To get a work visa as far as I know you need a degree and/or your TEFL cert, and a CRB check - not the enhanced one you get here - more on this in a minute. You need to get your certificate apostillized (google 'apostille services UK') You then have to go to a third country with the contract of employment from your school, it costs currently $230 US.
Go to the website of your local police force and type 'subject access' into the search bar. You are allowed by law to know what is held about you on the police national computer. You download a pdf file and fill it in. You send some ID and £10. On the form it says 'do not use this form if you are applying for a visa for the US, Canada, Australia but I think Ecuador is OK.
This is a link from a forum that is sometimes a bit negative but there is a great post from a bloke called Swimweh dated March 12th which is mostly about where I'm going but gives visa advice from someone who has been there.
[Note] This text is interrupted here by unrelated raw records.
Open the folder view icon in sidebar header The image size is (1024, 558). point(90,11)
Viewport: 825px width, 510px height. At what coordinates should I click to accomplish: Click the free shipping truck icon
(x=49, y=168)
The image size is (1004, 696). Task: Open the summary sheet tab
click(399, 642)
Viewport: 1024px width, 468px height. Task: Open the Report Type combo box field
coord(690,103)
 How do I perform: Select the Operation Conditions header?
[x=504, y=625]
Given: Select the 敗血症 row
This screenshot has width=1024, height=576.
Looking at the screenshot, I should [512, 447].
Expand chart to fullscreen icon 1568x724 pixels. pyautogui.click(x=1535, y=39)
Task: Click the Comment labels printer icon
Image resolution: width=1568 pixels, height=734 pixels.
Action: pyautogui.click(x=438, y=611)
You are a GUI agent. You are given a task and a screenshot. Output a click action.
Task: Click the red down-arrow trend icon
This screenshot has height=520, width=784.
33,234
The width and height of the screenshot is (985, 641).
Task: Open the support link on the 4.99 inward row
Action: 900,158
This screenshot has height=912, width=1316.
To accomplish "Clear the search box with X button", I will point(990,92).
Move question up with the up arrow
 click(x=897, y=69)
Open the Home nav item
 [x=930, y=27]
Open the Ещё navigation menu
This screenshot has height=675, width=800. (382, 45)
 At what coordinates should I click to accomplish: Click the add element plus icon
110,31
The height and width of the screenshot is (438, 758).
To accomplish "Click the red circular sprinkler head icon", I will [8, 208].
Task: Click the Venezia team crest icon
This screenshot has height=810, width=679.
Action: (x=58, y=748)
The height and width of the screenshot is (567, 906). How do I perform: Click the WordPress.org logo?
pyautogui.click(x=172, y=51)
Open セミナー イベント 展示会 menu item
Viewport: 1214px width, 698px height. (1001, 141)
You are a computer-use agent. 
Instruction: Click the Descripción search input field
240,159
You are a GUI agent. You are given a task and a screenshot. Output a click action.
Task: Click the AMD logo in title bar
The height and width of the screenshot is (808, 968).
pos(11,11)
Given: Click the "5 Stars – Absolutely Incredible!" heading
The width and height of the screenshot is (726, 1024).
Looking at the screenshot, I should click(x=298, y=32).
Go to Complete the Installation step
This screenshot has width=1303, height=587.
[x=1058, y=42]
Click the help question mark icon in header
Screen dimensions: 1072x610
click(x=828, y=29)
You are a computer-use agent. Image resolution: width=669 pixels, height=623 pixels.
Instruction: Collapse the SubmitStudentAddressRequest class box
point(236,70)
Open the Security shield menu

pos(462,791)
Bear in mind that the lady I spoke to at the school has been there 18 months and the visa laws have changed 3 times since then. Don't expect 100% guarantees about anything in South America, although Ecuador is probably the most stable and safest country, they do have revolutions quite often. If they have one when you are there don't worry it's not usually really heavy or violent and not much changes afterwards, in my experience.
I'd advise getting a job offer and then talking to the school about their approach. If you have a degree it might be worth trying from here, I can't tell you I'm afraid. If you are in the Americas already, I'd just go and look for work. Remember, when you have your work visa you can go and look for other jobs. Sometimes you just have to take such a big risk that you thereby commit yourself to success. Good luck.